EXTRACTED MATERIAL:

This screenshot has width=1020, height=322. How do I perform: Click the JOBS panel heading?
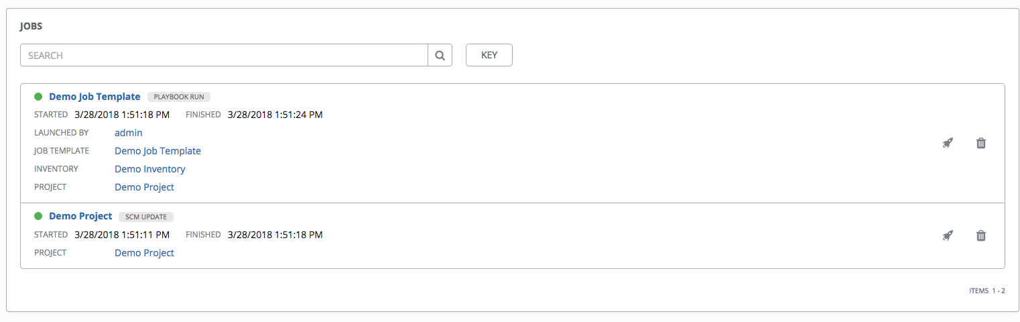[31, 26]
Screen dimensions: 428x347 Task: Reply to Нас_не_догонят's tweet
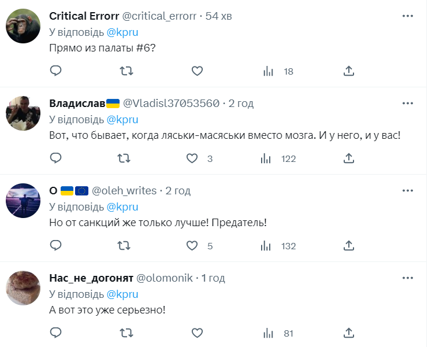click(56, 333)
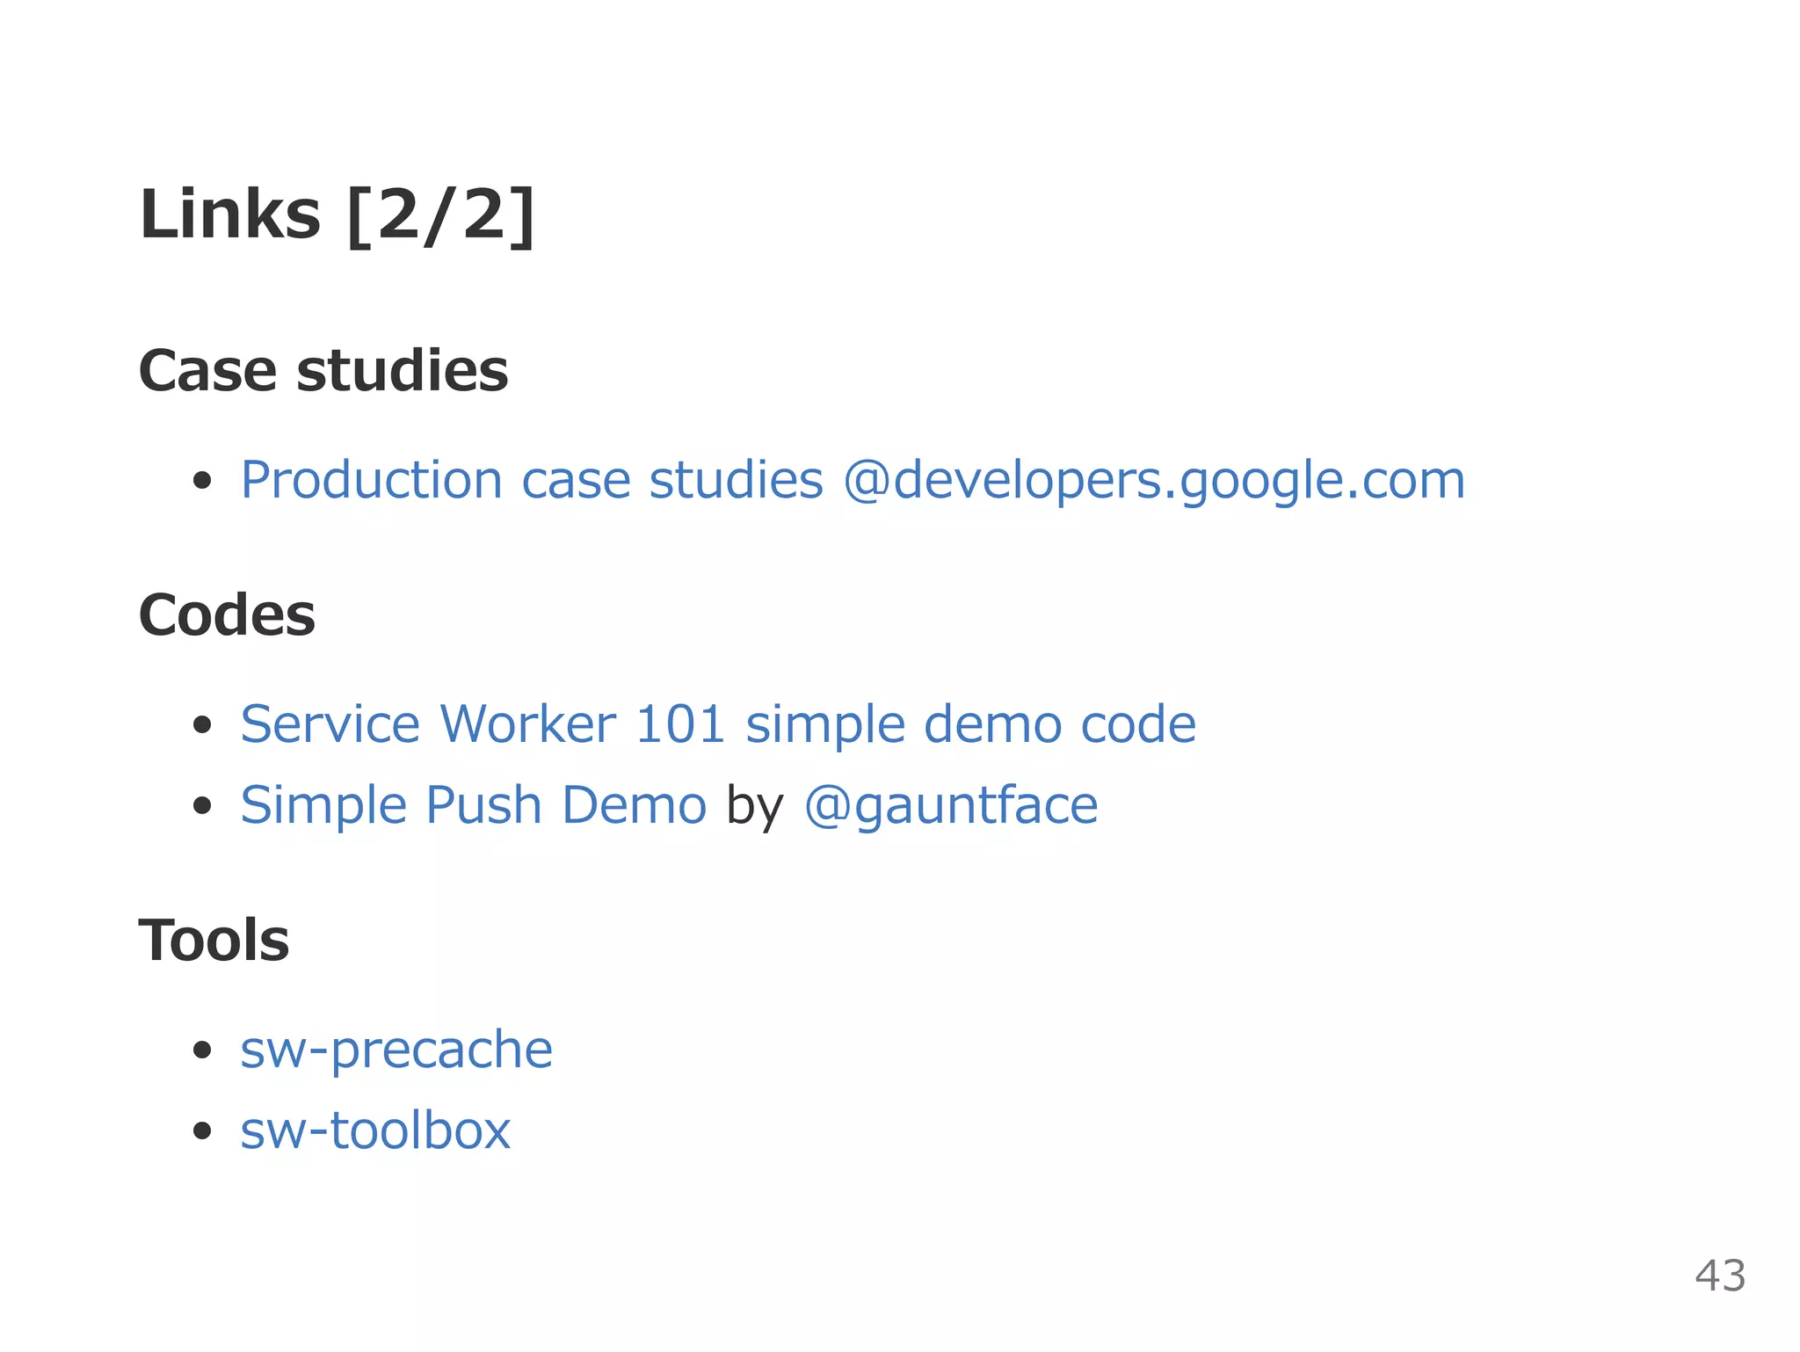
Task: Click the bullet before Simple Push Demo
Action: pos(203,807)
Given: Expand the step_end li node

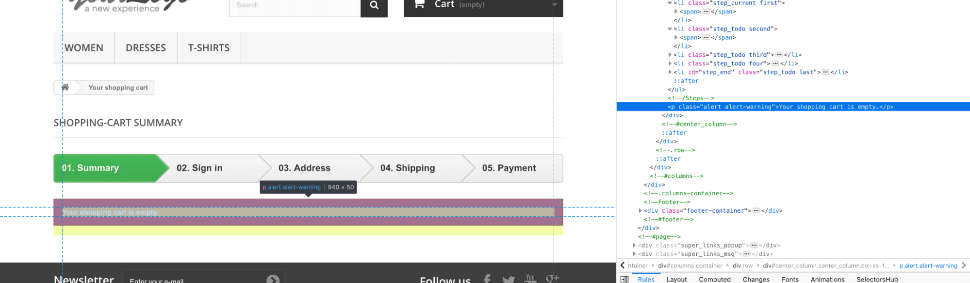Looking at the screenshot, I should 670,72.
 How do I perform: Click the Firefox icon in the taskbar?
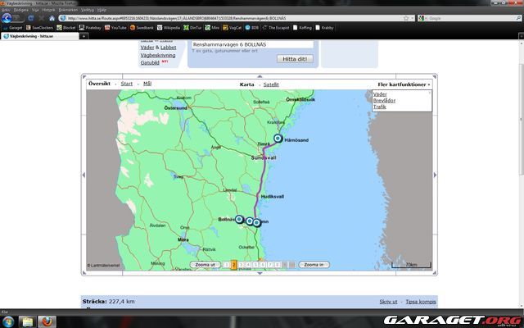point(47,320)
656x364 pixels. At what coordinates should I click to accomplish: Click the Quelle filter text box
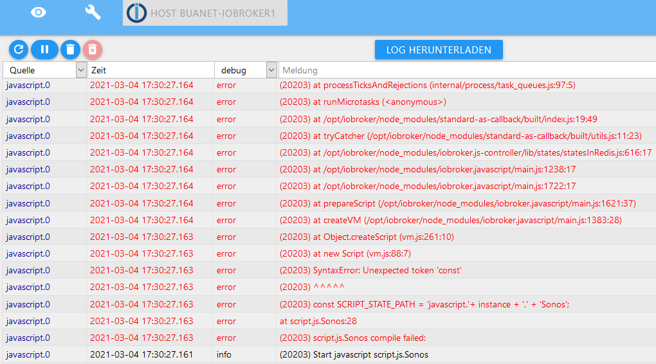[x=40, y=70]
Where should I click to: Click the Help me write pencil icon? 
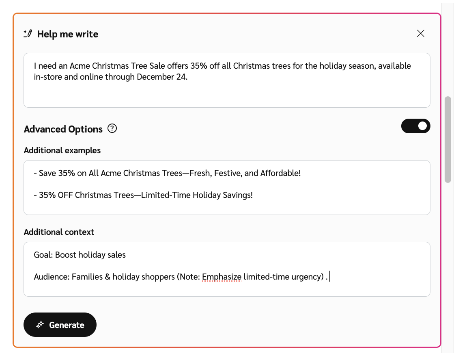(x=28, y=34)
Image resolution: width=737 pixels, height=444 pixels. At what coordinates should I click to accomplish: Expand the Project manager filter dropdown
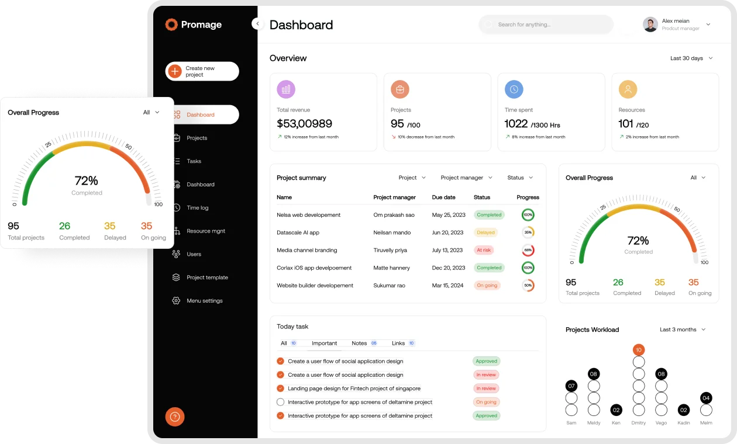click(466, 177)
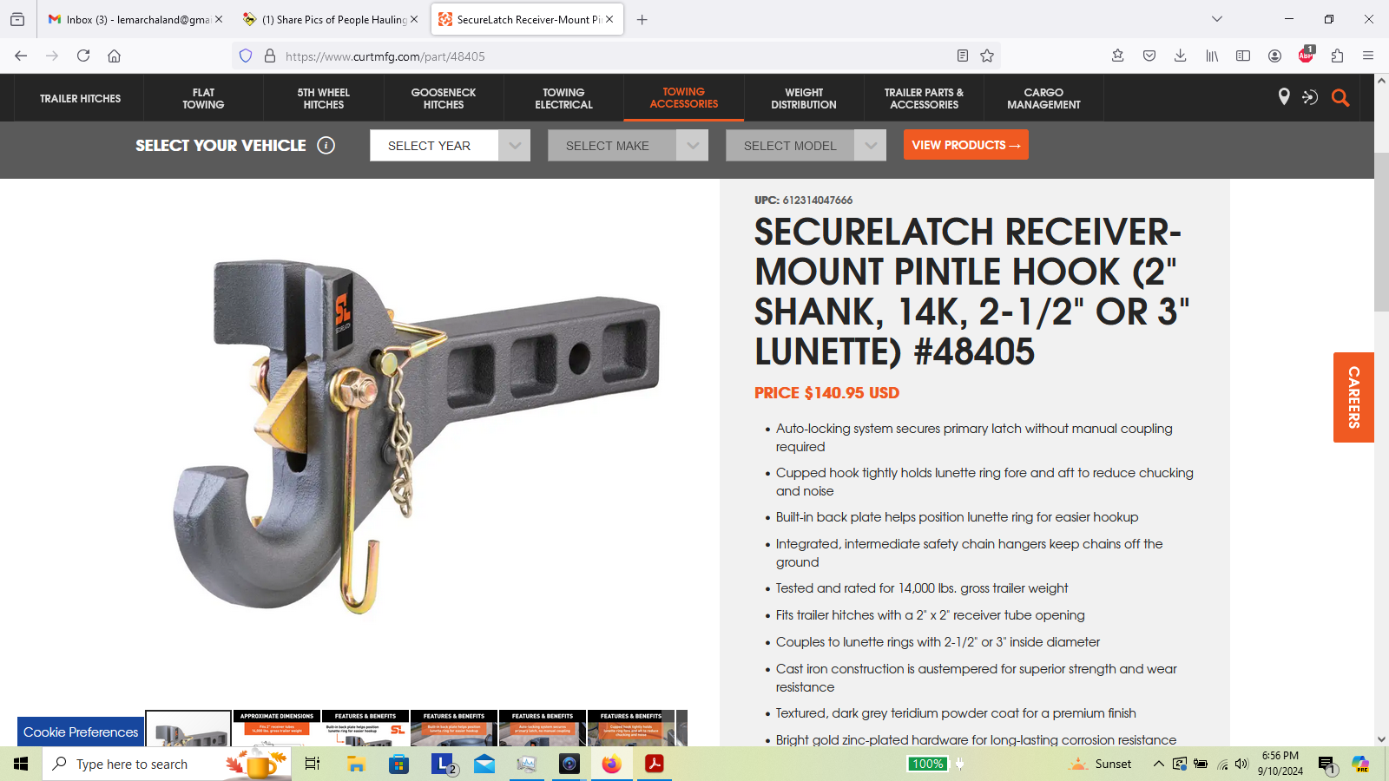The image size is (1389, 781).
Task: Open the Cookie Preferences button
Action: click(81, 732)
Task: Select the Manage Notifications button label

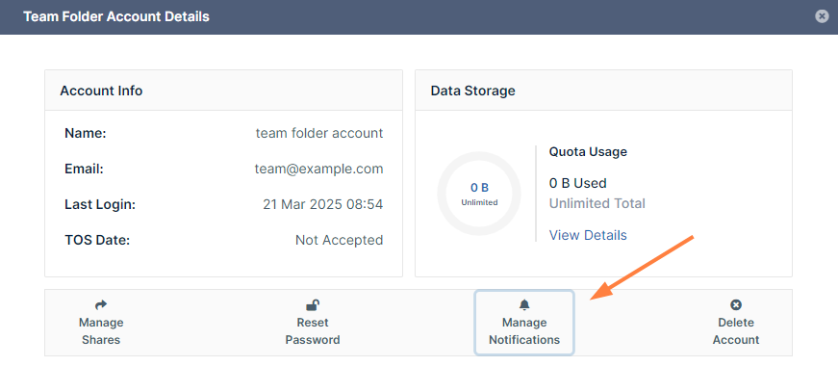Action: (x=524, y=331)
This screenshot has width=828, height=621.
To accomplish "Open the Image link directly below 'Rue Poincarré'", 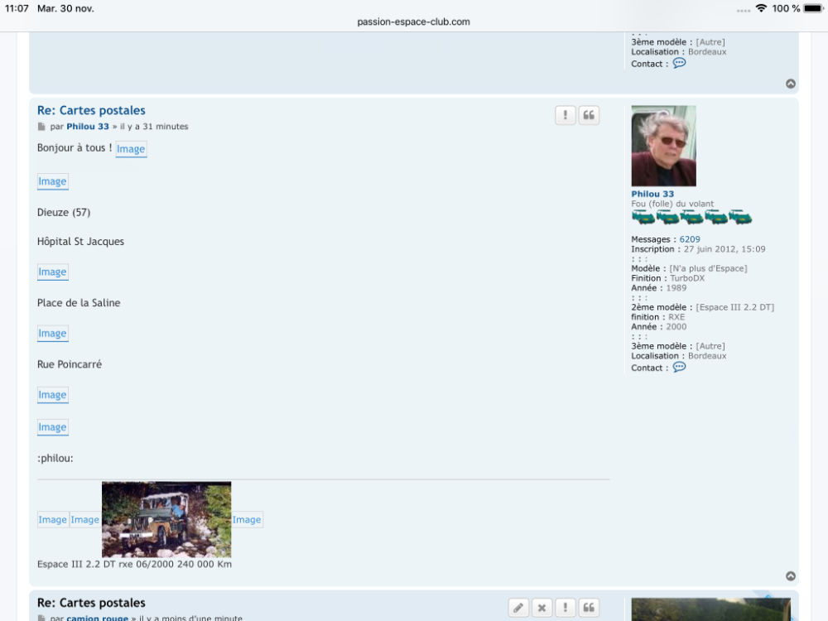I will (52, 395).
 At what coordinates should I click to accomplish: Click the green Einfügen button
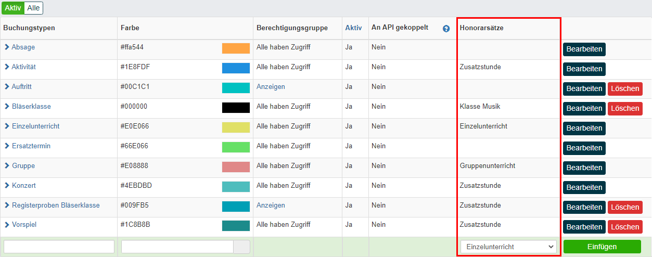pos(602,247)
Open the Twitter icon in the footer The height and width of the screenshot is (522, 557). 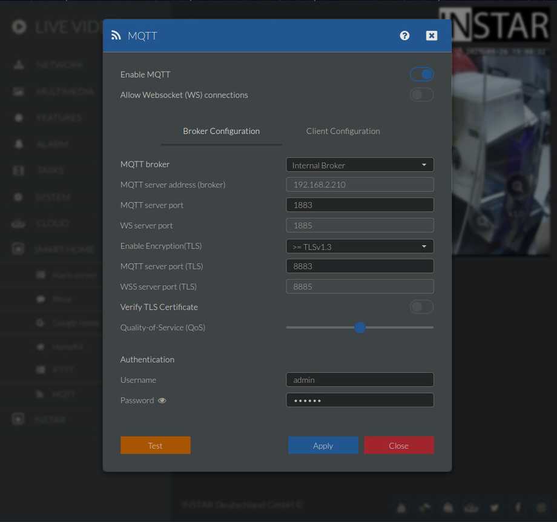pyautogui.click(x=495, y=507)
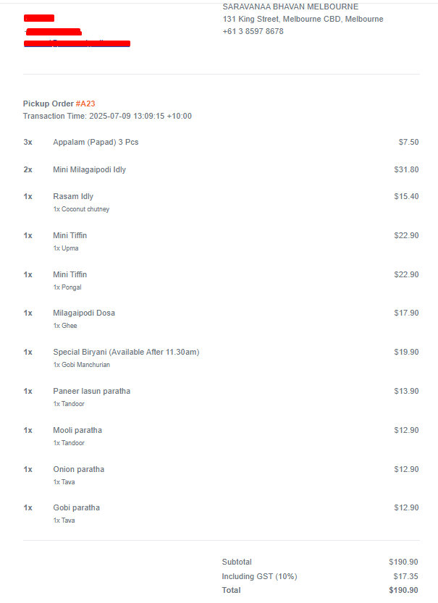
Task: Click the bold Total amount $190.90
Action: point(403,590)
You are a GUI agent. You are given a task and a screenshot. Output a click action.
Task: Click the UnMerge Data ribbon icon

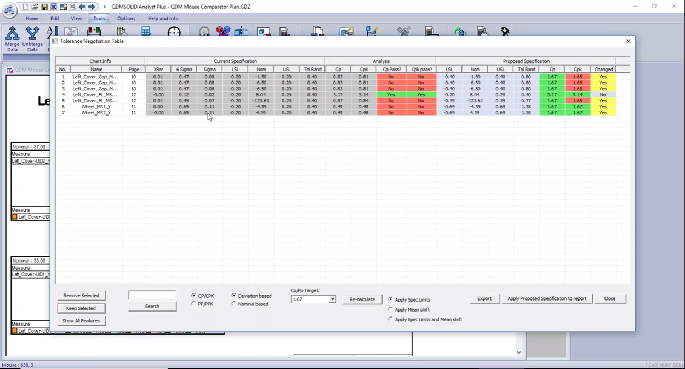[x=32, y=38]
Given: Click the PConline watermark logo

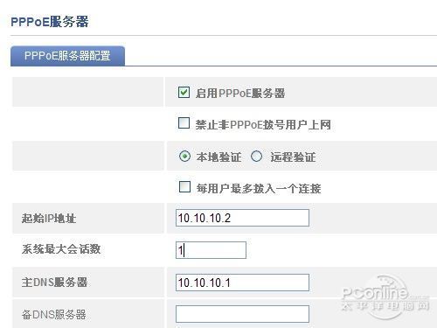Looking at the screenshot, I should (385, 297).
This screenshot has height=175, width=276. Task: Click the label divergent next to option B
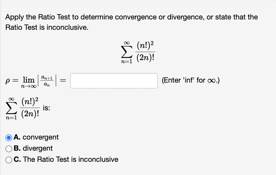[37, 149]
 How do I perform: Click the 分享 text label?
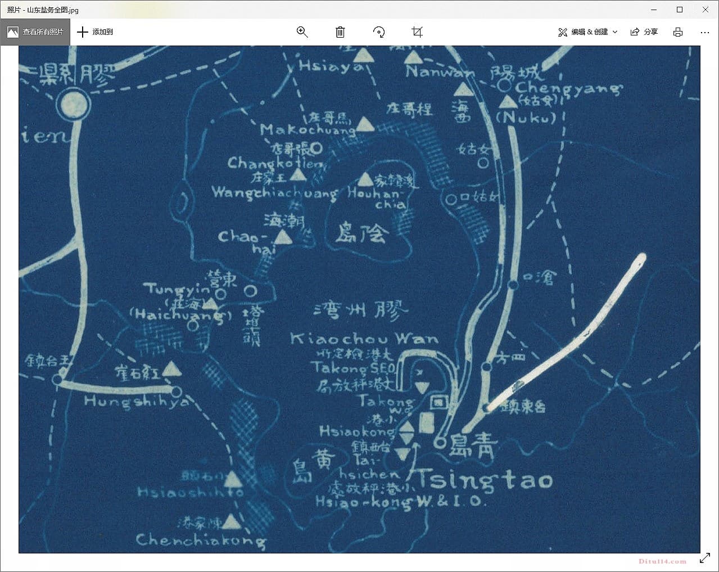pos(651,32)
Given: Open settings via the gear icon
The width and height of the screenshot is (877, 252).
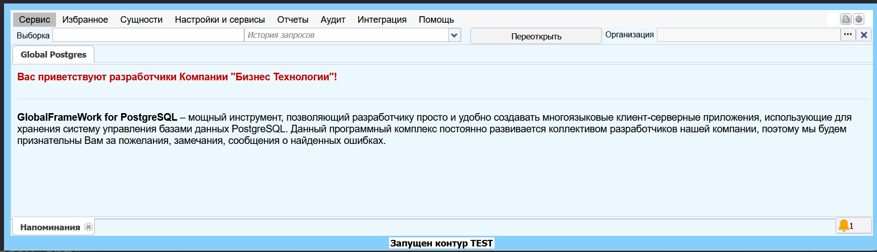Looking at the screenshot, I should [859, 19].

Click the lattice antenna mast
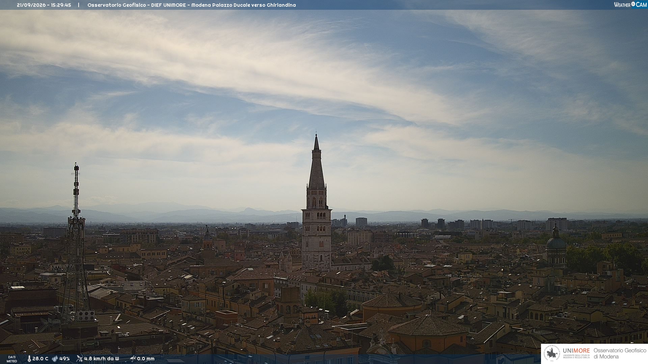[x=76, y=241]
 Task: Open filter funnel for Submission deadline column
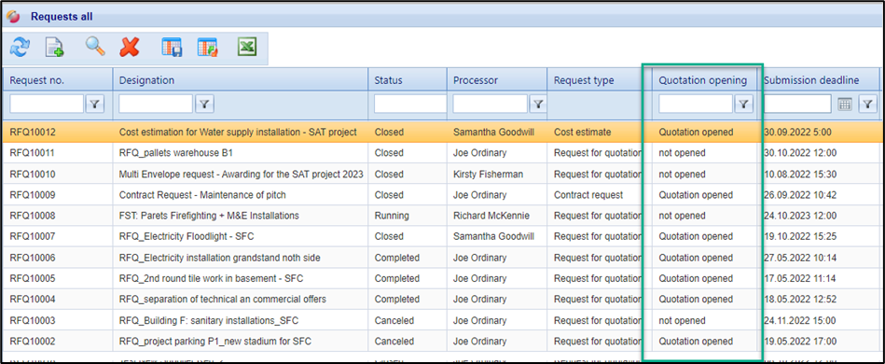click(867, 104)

EXERCISE DESCRIPTION:
Print the data above verbatim from the first line through the line holding "This screenshot has width=828, height=621.", leaving every picture out.

TASK RESPONSE:
This screenshot has width=1020, height=322. How do I perform: Click the JOBS panel heading?
[31, 26]
Screen dimensions: 428x347 Task: Reply to Нас_не_догонят's tweet
click(56, 333)
Task: Click the bullet before Simple Push Demo
Action: pos(203,807)
Given: Expand the step_end li node

Looking at the screenshot, I should 670,72.
 How do I perform: Click the Firefox icon in the taskbar?
point(47,320)
656x364 pixels. At what coordinates should I click to accomplish: Click the Quelle filter text box
[x=40, y=70]
Where should I click to: Click the Help me write pencil icon? 
(x=28, y=34)
Image resolution: width=737 pixels, height=444 pixels. At what coordinates should I click to accomplish: Expand the Project manager filter dropdown
click(466, 177)
The image size is (1389, 781).
Task: Open the Cookie Preferences button
Action: click(81, 732)
Task: Select the Manage Notifications button label

Action: (x=524, y=331)
This screenshot has width=828, height=621.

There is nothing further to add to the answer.